** Opening RECORDS SUPPLIED block **

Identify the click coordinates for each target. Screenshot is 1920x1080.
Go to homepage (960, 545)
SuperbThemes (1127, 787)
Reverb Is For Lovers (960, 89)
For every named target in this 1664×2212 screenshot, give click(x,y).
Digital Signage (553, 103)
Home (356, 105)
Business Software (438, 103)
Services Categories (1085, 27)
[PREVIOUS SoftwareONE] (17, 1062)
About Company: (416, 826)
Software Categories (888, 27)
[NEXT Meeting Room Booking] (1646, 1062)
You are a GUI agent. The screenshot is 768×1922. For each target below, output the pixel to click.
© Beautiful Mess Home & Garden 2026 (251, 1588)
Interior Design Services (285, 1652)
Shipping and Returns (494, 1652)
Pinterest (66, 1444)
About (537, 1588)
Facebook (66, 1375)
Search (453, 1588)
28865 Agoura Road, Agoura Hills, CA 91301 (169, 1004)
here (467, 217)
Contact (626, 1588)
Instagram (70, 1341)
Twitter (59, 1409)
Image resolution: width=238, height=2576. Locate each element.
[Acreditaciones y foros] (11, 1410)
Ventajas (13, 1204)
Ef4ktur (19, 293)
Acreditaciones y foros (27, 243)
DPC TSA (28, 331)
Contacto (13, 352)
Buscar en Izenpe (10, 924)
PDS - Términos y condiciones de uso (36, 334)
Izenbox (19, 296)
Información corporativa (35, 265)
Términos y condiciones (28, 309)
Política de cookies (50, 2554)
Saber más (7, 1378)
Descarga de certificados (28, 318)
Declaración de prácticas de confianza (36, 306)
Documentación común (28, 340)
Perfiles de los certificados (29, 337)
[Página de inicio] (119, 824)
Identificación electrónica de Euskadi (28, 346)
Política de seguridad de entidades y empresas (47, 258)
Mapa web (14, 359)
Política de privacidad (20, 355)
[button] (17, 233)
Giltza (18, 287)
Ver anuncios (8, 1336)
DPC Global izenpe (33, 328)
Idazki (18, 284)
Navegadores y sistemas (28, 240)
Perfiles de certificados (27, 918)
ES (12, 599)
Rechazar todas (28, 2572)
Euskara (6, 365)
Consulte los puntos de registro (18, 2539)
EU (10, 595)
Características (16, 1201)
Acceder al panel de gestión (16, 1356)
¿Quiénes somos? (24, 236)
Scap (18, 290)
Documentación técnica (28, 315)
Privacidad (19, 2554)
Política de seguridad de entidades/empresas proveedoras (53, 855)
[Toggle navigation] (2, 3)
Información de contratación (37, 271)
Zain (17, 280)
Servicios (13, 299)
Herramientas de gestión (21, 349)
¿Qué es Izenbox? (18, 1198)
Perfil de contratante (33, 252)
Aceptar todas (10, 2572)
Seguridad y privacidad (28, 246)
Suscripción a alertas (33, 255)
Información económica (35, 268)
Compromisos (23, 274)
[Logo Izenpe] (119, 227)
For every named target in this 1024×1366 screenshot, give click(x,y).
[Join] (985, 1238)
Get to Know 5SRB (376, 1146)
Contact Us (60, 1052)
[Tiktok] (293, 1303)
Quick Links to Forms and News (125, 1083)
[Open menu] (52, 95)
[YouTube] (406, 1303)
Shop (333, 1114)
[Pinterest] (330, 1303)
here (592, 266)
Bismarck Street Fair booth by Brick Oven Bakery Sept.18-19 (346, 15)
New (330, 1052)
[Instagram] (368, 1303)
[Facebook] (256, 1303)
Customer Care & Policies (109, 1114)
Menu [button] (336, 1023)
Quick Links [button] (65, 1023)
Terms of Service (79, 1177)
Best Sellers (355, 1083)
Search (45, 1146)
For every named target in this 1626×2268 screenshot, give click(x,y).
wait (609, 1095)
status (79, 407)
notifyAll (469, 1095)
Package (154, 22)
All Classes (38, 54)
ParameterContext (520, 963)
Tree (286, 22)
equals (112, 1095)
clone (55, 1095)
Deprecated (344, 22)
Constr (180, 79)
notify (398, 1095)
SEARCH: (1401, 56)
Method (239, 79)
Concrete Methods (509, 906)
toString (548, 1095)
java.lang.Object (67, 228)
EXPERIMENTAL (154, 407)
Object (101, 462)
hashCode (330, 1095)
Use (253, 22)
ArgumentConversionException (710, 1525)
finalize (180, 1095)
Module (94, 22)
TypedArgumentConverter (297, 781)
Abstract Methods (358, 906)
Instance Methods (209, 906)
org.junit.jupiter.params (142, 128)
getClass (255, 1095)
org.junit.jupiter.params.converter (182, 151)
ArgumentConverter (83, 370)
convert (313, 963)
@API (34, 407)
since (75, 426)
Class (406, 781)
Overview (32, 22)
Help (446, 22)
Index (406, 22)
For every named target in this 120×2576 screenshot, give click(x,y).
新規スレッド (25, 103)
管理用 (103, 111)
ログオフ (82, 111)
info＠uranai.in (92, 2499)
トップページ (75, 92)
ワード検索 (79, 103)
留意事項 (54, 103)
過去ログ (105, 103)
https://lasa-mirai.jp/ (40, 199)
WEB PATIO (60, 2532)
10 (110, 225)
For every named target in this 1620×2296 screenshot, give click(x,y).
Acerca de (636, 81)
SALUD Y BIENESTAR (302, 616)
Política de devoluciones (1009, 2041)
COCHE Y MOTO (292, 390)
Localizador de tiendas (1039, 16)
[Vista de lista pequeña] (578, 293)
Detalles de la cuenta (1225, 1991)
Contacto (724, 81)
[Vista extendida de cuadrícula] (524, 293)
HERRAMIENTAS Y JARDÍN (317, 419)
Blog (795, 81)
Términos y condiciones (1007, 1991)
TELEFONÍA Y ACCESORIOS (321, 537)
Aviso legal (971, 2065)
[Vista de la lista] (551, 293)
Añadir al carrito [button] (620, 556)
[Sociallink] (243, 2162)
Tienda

** Closing RECORDS SUPPLIED block **

### WORK TASK
Look at the records above. Copy every line where the string "click" occurs.

### WRITTEN RESPONSE
Identify the click coordinates for each target. Screenshot is 1920x1080.
For every named target in this 1664×2212 screenshot, give click(x,y).
You are a GUI agent. The screenshot is 768×1922. For each target below, output the pixel to click.
For every named target in this 1024×1366 screenshot, give click(x,y).
For every named target in this 1626×2268 screenshot, give click(x,y).
For every named target in this 120×2576 screenshot, give click(x,y).
For every named target in this 1620×2296 screenshot, give click(x,y).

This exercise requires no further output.